A: Among the various methods I tested, the following seems to be the "simplest", in terms of the arithmetic heights of the rational numbers involved.
First step is to use the estimation $\pi > \frac{25}8$, and the fact that all prime numbers, except $2$, are odd.
This yields:
$$\phi < a^2 + a^3(1 + a^2 + \dotsc) = a^2 + \frac{a^3}{1 - a^2},$$
where $a = \frac8{25}$.
With a bit of calculation, we get the rational number on the right hand side: $\frac{48704}{350625}$.
Second step is to use another estimation $\pi > \frac{157}{50}$. This gives $\pi - \lfloor\pi\rfloor > \frac7{50}$.
A final calculation shows that $\frac{48704}{350625} < \frac7{50}$, hence $\phi < \pi - \lfloor\pi\rfloor$.
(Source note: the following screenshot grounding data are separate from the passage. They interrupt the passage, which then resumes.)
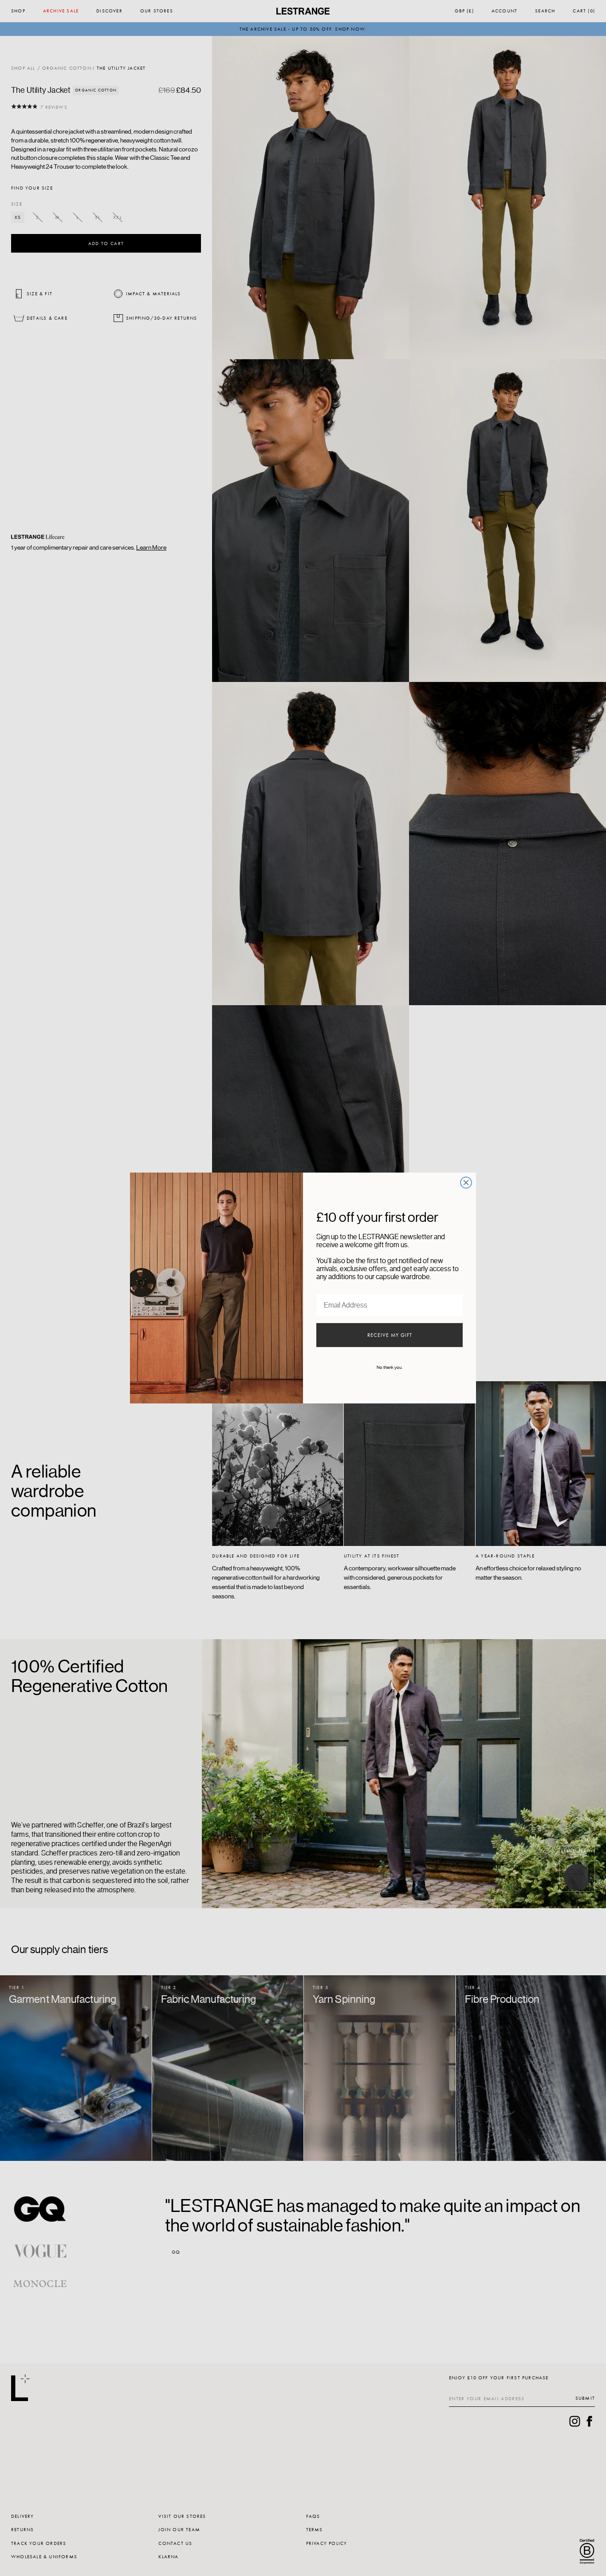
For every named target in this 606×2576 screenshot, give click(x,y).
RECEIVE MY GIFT (389, 1335)
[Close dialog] (466, 1182)
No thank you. (389, 1367)
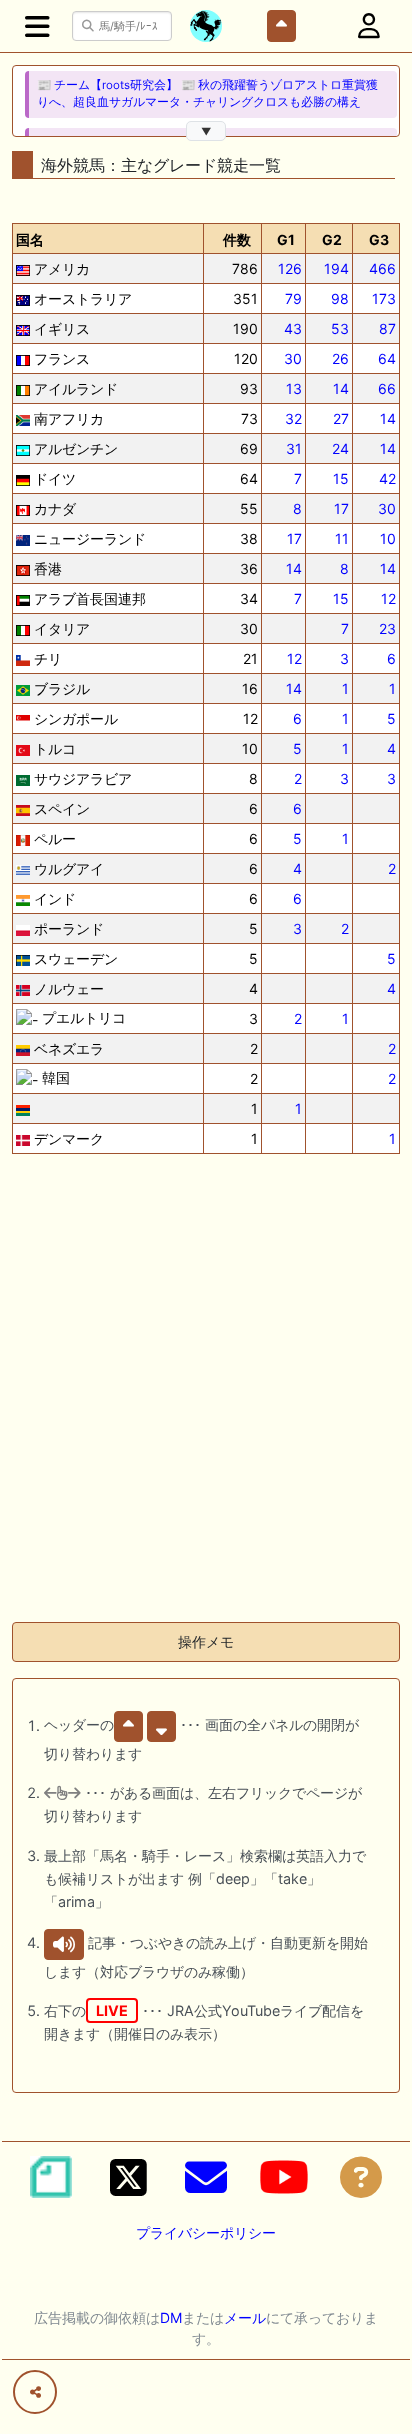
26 (340, 358)
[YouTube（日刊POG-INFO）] (284, 2177)
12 (388, 598)
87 (387, 328)
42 (387, 478)
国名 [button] (30, 239)
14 (341, 388)
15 (341, 478)
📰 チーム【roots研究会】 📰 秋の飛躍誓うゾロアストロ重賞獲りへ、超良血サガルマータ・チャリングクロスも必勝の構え (207, 93)
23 (387, 628)
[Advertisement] (206, 1400)
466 (382, 268)
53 (340, 328)
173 (384, 298)
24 (340, 448)
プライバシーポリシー (206, 2232)
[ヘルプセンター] (361, 2177)
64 (387, 358)
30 (293, 358)
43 (293, 328)
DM (171, 2317)
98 (340, 298)
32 (293, 418)
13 (294, 388)
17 (341, 508)
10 (388, 538)
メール (245, 2317)
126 (290, 268)
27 (341, 418)
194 (336, 268)
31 (294, 448)
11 (342, 538)
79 (293, 298)
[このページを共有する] (35, 2392)
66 (387, 388)
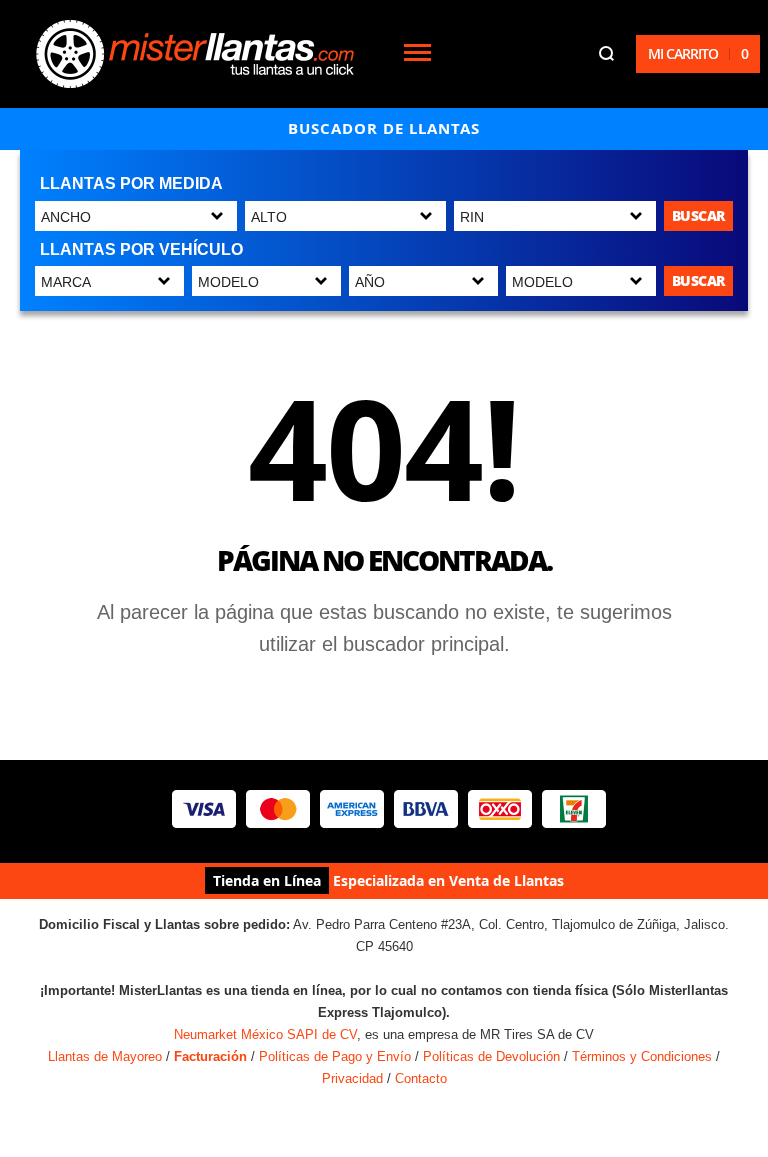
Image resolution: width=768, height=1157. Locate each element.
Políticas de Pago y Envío (335, 1056)
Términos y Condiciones (642, 1056)
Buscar (698, 215)
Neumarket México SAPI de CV (265, 1034)
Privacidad (352, 1078)
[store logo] (195, 54)
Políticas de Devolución (491, 1056)
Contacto (421, 1078)
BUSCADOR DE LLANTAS (384, 128)
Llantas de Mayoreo (105, 1056)
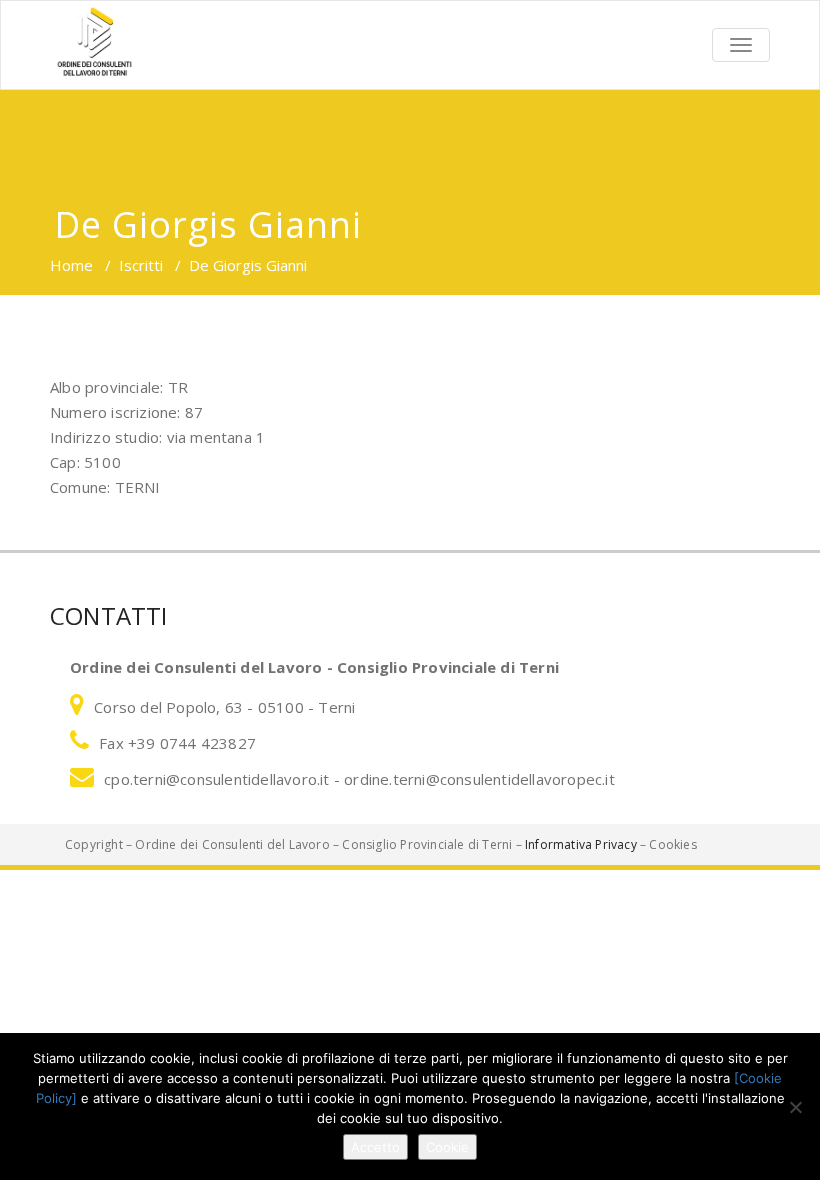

The only thing remains is to explain the two estimations.
Since a simple calculation shows $\frac{157}{50} > \frac{25}{8}$, we only need to show that $\pi > \frac{157}{50} = 3.14$.
I claim that the OP already knows this: because that's why it's called THE PIE DAY!